My eyes welled up again as I stared intently at the floor, tracing over the faint designs in the black-and-white checkerboard tile with the toe of my Ugg boot. As I sulked, I saw two pairs of feet walk by. I immediately recognized Dee's navy blue Crocs, but the black Vans walking behind her piqued my curiosity. I looked up from my pity party just long enough to see a tall, lanky boy in dark wash, straight-leg, Hollister jeans and a red, buffalo plaid button-down, taking a seat in the chair across the room. I quickly averted my eyes -- I couldn't let a cute guy see me like this! I shouldn't even be looking at cute guys! I was supposed to be crushed, right?

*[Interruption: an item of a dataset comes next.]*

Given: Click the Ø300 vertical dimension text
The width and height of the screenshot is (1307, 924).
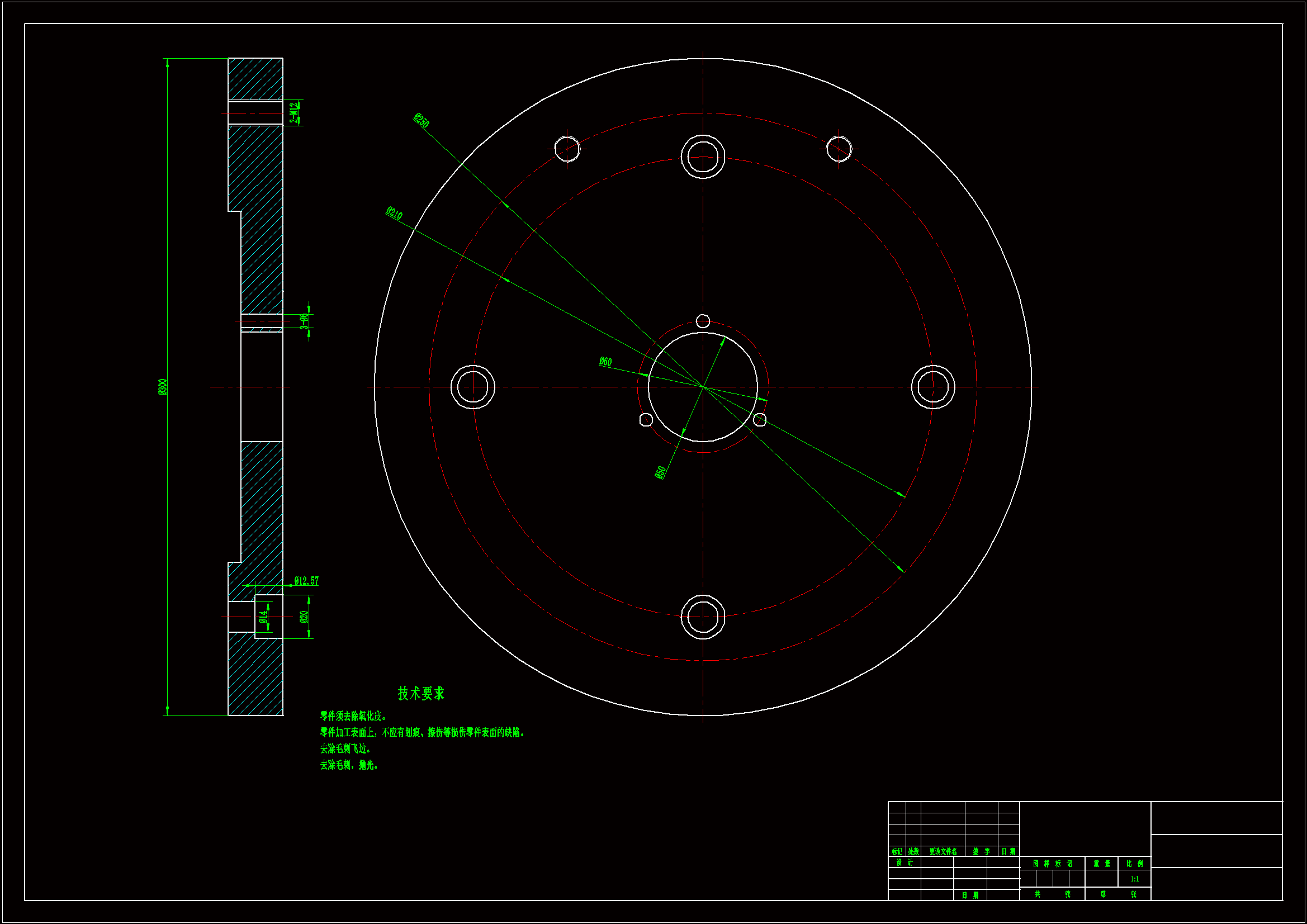Looking at the screenshot, I should click(163, 387).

But as soon as I heard Dee pick up her scissors, I decided to take just one more quick glance. I slowly lifted my head and took in his shaggy, black hair, which fell into his face just ever-so-slightly as he looked down at his phone, probably texting who I could only assume was his girlfriend. Before I had the chance to look away, his eyes met mine, sparkling as the flourescent lighting danced off of them. They were a deep, cool shade of blue, the color of forget-me-nots in in the early morning sunlight. The corners of his lips turned upward into a half-smile.
I quickly dropped my head and went back to studying the floor. Had he just smiled at me?
Only one way to find out.
I took a deep breath and looked up again, only to find Forget-Me-Not still staring, only this time his shy grin had widened into a full-blown smile, revealing perfectly-aligned, gleaming white teeth. For the first time all day, I felt myself smile as I looked back at him, and for a moment in time, forgot what I'd been so upset about in the first place.
I was actually a bit disappointed when Dee turned his chair away from me and started snipping, but we had just shared a small, intimate moment that left something -- butterflies? -- in the pit of my stomach.
Just a few minutes later, as he rose to leave, I took one last look, assuming that I would never see him again. But as he passed by my seat, he dropped a tiny piece of paper onto my lap. I looked into his unforgettable, forget-me-not eyes one more time as he grinned and winked at me, saying not a word as he walked out the door, climbed into his black Camry, and drove away.
I slowly unfolded the paper -- a Juicy Fruit wrapper -- to find his name and number scribbled down in sloppy handwriting. I quietly dropped it in my purse, knowing exactly who I would be texting later. Suddenly, I remembered why I'd been so sad to begin with, but it oddly didn't seem to matter so much anymore. I would be okay, and I would find someone who actually deserved me. After that day, I didn't shed another tear for Hutton (and also saved myself the calories of a pint of Cherry Garcia). I had other interests.